Neither has Hassan Chaib, director of laboratory operations at the Stanford Center for Genomics and Personalized Medicine's Genome Sequencing Service Center. His core lab offers the 10x linked-read, single-cell RNA profiling, and single-cell immune profiling solutions. "We ordered the transition kit," he said, "but we didn't have a chance to test it."
"We're waiting for the right project or customer that is willing to do this kind of testing," he said. "Someone has to take the old chips versus the new chips to see if they're working the right way."
"I'm hoping 10x are validating all this data," he said. "We don't have the funding or resources to do this, it's not our business at all. Even if you give me the money to do it, I'm not going to be excited to do it." Separate validation would be required for each different cell type, he said. "It's not like you do it just one time." Any validation study "will be valid only for that cell type," he said. "If you change the context or change the experimental design it may work, it may not."
"It's blind trust," he said. "It may be equivalent, it may be better, but somebody has to take the lead."

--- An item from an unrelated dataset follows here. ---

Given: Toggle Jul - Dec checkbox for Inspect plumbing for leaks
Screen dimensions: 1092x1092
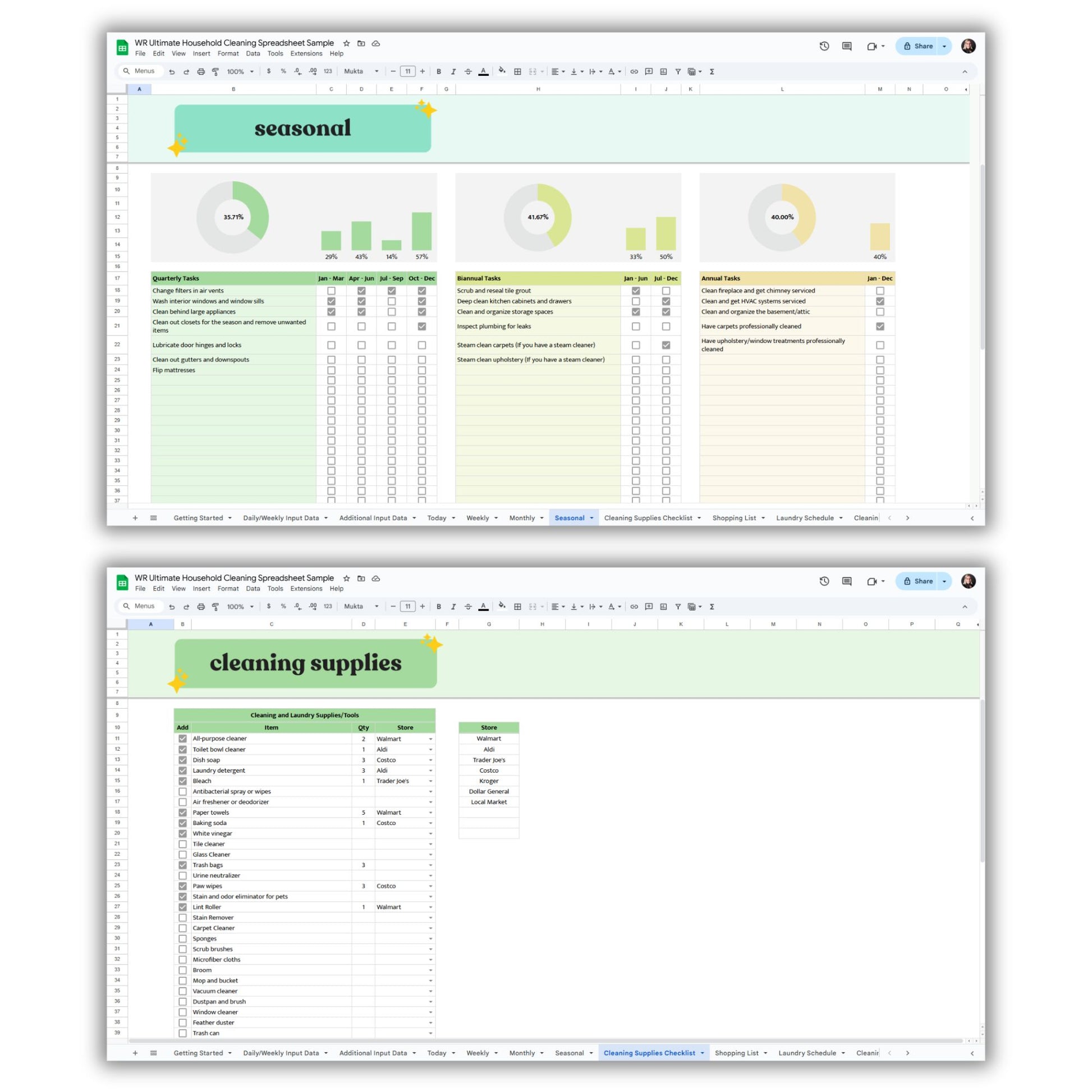Looking at the screenshot, I should [666, 326].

"It becomes our business if data is affected," Chaib said. "We may reach to another provider, but there are not lots of providers that can compete."

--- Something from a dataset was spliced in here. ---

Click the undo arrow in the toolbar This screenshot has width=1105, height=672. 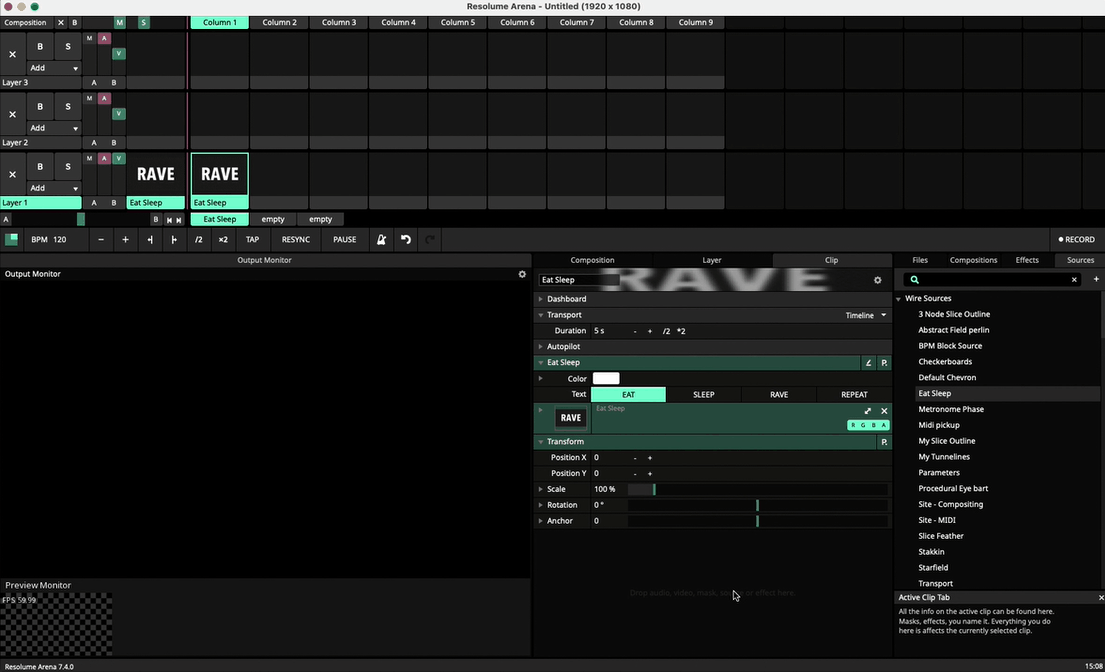coord(406,240)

Bing Ren, a researcher at the University of California, San Diego, told GenomeWeb in July that he had not been informed of the potential injunction. His lab uses both the single-cell gene expression and ATAC-seq kit. He later said he spoke to his sales representative, who "assured me that we as a standing customer will be able to order the same chips. He would let me know when they have comprehensive data for comparison of current and new chip[s.]"
"We were not explicitly told that we will have to transition by the end of 2020," Ren added.
10x also mentioned the transition to Next GEM technology in its preliminary prospectus, where it wrote, "we cannot guarantee that our customers will quickly switch to using our Next GEM microfluidic chips in their research. Customers may delay transitioning to our Next GEM microfluidic chips for a variety of reasons, including if they have experiments underway for which they do not want to introduce additional variables. More significantly, customers may decline to purchase our products altogether if they do not believe that our Next GEM microfluidic chips can produce results that are reliable, consistent and comparable to our GEM microfluidic chips."
The firm has posted to its website a document claiming "comparable performance" between its Chromium Next GEM Single-Cell Gene Expression v3.1 kit and its older kit.
Elsewhere on its site, 10x has posted links to submission forms to download datasets that match the description of the ones used in its comparison study.
The permanent injunction is set to take effect Wednesday, Aug. 28. The appeals court is likely to make a ruling on whether it will stay the injunction today or tomorrow, said Jacob Sherkow, a law professor at New York Law School and an expert on patent cases. "The district court has already said no to a stay," he said, "but it seems the Federal Circuit has been happy to overturn permanent injunctions" in recent life sciences patent suits.
In at least two recent cases, that appeals court has seen a public interest in keeping infringing medical devices and drugs on the market during the appeal, which can take about 10 to 12 months. Still, the facts of the 10x case made it hard to guess which way the court might rule. "It's a little difficult to make the argument that if 10x gets yanked, people will start dropping like flies," he said.
Chaib and Snyder noted that they've suffered research disruptions due to reagents before, when in 2009 Illumina shipped defective paired-end sequencing reagent kits.
"When people change things, things happen," Chaib said. He noted that Illumina was able to solve its issues. "Now people don't talk too much about it," he said.